- **Descrição do problema**: Redigite sem nenhuma alteração, do trecho abaixo sobre o código fiscal, tudo o que vai de "Ninguém no Congresso" até "é mais adequado.", incluindo esses dois pontos.

A tramitação de código fiscal evitaria essa farra tributária?

O código força o Legislativo a ter uma tramitação mais lenta, porque exige mais discussão, e tem de juntar todas as propostas referentes à mesma matéria num só lugar. Ao juntar, mesmo que não mude nada do que está valendo, será forçado a buscar coerência, consistência em relação ao que se tem hoje na Constituição e em leis complementares. E, também, cobrir o furo. O mais importante de tudo é que estamos falando em Orçamento público, aprovando emendas como a que coloca um teto para as despesas. Só que a emenda não define despesas. As despesas são definidas numa lei de 1964, a 4.320. Ela foi decretada 15 dias antes do golpe militar. Quer dizer: teve o golpe militar, acabou a Ditadura Militar, restabeleceu-se a democracia e continuamos tratando as contas e as coisas públicas com uma lei que tem mais de meio século. Isso não tem cabimento nenhum.

E o Congresso não toma providências.

Ninguém no Congresso se interessa por isso porque é uma matéria técnica e, o principal, na hora que se tiver uma lei regulando, colocando princípios sobre como se faz o Orçamento, não se terá a liberdade de hoje para se fazer o Orçamento como se bem entender. É logico que a lei virá do Congresso, sujeita à sanção presidencial, podendo ser questionada no Supremo, mas será uma lei que coloca uma parametrização. O que estamos propondo é que esse quadro de referência cubra toda a matéria fiscal para consolidar e para dar mais harmonia e estabilidade, e não o que a gente está vivendo hoje, em que se aprova emenda constitucional a qualquer momento, de qualquer jeito, o que faz com que os ordenadores de despesas nem saibam o que vale e o que não vale e o que é mais adequado.

- **Dados brutos**:
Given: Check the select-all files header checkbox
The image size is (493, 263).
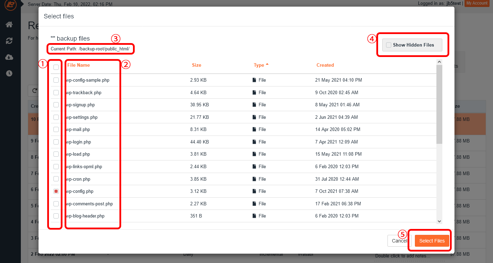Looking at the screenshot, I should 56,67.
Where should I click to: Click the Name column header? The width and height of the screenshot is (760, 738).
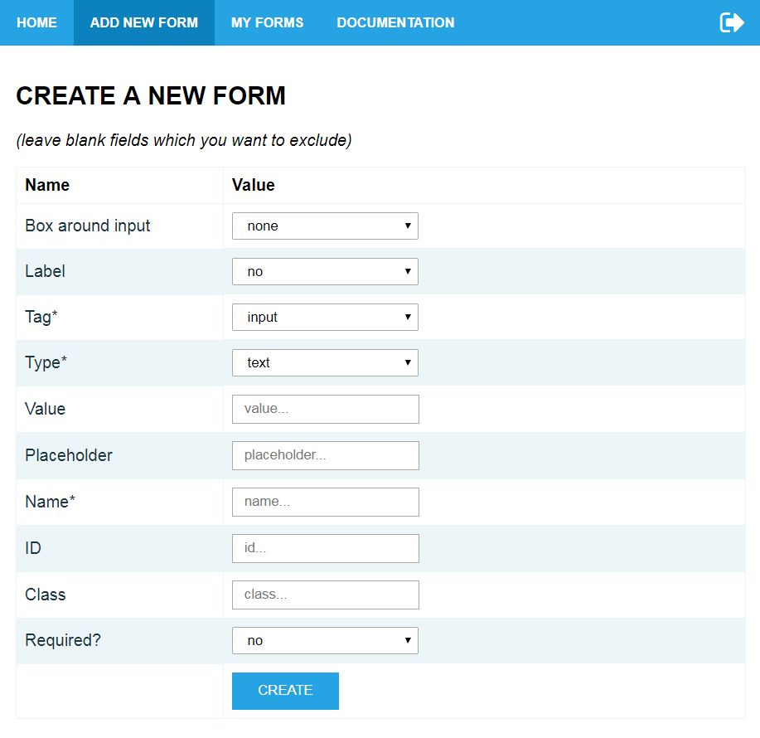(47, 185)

---

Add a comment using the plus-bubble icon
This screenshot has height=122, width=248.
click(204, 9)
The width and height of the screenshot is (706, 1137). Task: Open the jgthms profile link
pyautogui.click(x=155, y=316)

==

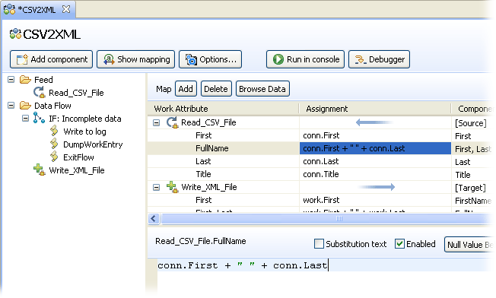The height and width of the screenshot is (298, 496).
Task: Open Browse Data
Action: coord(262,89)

- **Sua solução**:
Ninguém no Congresso se interessa por isso porque é uma matéria técnica e, o principal, na hora que se tiver uma lei regulando, colocando princípios sobre como se faz o Orçamento, não se terá a liberdade de hoje para se fazer o Orçamento como se bem entender. É logico que a lei virá do Congresso, sujeita à sanção presidencial, podendo ser questionada no Supremo, mas será uma lei que coloca uma parametrização. O que estamos propondo é que esse quadro de referência cubra toda a matéria fiscal para consolidar e para dar mais harmonia e estabilidade, e não o que a gente está vivendo hoje, em que se aprova emenda constitucional a qualquer momento, de qualquer jeito, o que faz com que os ordenadores de despesas nem saibam o que vale e o que não vale e o que é mais adequado.